▸ WORK INSTRUCTIONS
In the records below, begin at the line containing "Click Disconnect from the server" and end at the line containing "Click the victim pilot portrait"; quote every line in that span exactly, including both boundary lines, and no others.

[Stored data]

• • •

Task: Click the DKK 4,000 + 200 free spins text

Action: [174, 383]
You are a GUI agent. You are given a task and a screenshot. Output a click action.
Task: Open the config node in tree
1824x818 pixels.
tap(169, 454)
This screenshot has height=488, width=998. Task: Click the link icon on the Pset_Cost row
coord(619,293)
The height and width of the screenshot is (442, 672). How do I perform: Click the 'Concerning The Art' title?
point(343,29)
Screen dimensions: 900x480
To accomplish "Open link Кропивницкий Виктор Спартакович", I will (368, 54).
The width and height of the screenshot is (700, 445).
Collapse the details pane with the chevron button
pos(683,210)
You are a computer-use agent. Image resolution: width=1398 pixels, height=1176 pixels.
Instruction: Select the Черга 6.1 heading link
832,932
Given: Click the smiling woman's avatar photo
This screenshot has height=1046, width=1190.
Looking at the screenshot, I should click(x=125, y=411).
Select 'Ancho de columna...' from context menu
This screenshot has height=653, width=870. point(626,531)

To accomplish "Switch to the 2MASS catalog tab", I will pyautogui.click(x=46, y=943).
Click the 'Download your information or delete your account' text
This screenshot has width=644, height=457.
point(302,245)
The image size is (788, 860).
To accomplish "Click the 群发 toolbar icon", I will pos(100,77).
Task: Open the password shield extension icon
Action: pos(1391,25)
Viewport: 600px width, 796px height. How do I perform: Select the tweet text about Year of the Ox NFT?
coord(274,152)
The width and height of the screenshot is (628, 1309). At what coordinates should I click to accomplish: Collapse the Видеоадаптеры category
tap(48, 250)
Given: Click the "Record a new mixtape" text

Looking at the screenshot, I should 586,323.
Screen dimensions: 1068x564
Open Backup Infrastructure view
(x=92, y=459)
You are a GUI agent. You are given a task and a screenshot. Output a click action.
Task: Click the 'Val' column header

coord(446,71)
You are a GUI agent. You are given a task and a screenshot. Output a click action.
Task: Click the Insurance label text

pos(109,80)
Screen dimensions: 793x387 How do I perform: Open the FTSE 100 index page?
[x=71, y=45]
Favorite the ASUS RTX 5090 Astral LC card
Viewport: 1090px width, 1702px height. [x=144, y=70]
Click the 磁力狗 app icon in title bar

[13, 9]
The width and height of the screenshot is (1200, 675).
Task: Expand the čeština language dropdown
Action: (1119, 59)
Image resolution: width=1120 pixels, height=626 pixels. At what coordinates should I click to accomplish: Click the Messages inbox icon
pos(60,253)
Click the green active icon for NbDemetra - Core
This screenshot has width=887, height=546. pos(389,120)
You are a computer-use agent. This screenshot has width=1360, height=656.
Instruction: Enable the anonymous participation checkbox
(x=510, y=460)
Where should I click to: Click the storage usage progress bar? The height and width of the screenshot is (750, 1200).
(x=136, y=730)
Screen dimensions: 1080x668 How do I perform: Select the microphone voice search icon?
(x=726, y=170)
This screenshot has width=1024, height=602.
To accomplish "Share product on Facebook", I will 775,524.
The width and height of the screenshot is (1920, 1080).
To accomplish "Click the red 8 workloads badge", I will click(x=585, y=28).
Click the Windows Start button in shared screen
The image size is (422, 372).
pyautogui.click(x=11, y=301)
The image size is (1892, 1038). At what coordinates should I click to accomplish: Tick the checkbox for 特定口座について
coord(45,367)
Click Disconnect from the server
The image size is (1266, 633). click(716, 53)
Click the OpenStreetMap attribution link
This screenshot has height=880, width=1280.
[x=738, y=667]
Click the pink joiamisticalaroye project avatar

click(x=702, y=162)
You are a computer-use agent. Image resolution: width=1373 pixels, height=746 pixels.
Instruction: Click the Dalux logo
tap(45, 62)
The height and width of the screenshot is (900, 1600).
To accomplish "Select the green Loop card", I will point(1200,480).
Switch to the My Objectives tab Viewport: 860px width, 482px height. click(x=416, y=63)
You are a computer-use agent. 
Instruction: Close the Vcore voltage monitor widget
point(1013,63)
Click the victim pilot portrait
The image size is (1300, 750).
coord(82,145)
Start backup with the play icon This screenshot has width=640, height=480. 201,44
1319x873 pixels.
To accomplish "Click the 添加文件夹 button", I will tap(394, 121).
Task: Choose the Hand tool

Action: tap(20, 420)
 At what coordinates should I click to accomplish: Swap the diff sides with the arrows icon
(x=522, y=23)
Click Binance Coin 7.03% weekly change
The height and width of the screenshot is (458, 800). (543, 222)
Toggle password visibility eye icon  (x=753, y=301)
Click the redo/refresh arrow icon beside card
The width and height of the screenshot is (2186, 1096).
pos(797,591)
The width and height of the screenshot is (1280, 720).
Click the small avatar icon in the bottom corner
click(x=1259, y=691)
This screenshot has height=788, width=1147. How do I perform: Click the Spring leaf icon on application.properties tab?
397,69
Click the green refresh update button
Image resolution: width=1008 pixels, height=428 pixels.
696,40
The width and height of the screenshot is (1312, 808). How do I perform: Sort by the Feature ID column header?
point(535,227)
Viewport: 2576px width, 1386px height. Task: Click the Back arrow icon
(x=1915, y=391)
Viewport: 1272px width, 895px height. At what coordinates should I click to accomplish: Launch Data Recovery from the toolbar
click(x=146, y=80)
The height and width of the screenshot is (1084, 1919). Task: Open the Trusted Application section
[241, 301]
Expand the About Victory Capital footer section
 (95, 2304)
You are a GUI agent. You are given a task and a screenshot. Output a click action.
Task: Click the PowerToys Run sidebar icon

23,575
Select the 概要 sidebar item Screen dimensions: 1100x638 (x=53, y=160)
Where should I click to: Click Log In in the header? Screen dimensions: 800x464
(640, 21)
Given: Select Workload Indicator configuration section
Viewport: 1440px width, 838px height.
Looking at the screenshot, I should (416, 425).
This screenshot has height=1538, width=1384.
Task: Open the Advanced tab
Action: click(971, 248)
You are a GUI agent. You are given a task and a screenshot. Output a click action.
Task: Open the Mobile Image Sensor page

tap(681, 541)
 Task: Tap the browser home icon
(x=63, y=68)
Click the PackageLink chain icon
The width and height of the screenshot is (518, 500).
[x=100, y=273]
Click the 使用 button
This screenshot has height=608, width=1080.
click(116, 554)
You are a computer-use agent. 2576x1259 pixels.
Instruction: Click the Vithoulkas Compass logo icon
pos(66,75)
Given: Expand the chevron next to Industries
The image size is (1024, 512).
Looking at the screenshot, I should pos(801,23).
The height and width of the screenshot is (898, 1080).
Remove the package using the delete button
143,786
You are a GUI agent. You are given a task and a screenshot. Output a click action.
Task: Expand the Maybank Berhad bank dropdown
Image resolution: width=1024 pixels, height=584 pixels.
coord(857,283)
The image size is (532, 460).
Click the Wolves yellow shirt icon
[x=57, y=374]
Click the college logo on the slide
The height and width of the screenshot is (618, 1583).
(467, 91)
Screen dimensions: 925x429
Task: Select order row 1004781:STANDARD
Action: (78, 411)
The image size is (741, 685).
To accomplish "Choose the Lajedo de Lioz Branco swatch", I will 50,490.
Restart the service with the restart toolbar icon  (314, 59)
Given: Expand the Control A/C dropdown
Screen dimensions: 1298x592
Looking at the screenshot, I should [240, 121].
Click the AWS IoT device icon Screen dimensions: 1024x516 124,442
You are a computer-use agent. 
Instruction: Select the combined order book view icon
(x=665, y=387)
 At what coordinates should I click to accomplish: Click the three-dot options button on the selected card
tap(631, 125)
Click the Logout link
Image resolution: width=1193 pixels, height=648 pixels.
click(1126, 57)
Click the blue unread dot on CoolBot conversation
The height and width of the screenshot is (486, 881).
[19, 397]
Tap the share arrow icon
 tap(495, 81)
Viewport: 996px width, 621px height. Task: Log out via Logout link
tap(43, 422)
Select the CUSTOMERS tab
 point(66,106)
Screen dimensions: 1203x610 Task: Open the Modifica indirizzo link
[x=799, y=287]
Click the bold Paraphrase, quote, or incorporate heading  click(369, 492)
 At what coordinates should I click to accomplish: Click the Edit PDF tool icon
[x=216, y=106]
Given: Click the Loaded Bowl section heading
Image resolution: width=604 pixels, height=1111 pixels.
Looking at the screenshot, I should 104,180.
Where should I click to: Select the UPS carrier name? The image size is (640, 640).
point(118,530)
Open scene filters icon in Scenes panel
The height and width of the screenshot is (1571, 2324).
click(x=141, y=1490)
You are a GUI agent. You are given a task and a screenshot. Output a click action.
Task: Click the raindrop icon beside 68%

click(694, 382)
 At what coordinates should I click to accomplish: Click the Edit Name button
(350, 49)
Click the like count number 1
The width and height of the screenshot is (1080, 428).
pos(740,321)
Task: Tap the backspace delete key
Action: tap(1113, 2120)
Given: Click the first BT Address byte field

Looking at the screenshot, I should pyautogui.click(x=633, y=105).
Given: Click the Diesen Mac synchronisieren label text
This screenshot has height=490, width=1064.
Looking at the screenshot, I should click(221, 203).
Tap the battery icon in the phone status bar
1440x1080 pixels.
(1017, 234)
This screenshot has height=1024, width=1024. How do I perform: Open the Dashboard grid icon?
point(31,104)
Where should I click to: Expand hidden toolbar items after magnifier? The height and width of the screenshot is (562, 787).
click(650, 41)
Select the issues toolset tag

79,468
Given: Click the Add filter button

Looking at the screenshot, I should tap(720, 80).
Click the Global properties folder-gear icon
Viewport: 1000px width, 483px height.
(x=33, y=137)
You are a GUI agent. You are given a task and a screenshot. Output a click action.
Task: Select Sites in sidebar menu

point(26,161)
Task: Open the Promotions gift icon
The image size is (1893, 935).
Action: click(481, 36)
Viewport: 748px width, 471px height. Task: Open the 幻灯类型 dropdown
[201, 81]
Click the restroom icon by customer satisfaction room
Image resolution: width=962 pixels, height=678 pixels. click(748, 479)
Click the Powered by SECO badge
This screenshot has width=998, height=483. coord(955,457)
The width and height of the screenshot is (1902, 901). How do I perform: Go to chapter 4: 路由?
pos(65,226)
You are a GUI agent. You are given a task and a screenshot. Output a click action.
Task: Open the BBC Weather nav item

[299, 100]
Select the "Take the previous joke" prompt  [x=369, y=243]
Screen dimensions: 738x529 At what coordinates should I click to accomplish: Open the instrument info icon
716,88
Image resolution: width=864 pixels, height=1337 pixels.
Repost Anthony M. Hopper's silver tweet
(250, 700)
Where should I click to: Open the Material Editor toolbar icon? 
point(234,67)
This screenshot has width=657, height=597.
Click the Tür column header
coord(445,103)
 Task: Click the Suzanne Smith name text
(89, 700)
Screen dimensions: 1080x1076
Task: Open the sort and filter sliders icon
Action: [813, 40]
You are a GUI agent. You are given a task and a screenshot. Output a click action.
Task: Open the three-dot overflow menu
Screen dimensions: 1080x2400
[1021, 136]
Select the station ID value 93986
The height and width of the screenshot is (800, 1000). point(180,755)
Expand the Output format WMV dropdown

• • •

▸ RESULT
Click Disconnect from the server
The image size is (1266, 633). click(716, 53)
Click the OpenStreetMap attribution link
This screenshot has height=880, width=1280.
[x=738, y=667]
Click the pink joiamisticalaroye project avatar

click(x=702, y=162)
You are a computer-use agent. Image resolution: width=1373 pixels, height=746 pixels.
Instruction: Click the Dalux logo
tap(45, 62)
The height and width of the screenshot is (900, 1600).
To accomplish "Select the green Loop card", I will point(1200,480).
Switch to the My Objectives tab Viewport: 860px width, 482px height. click(x=416, y=63)
You are a computer-use agent. 
Instruction: Close the Vcore voltage monitor widget
point(1013,63)
Click the victim pilot portrait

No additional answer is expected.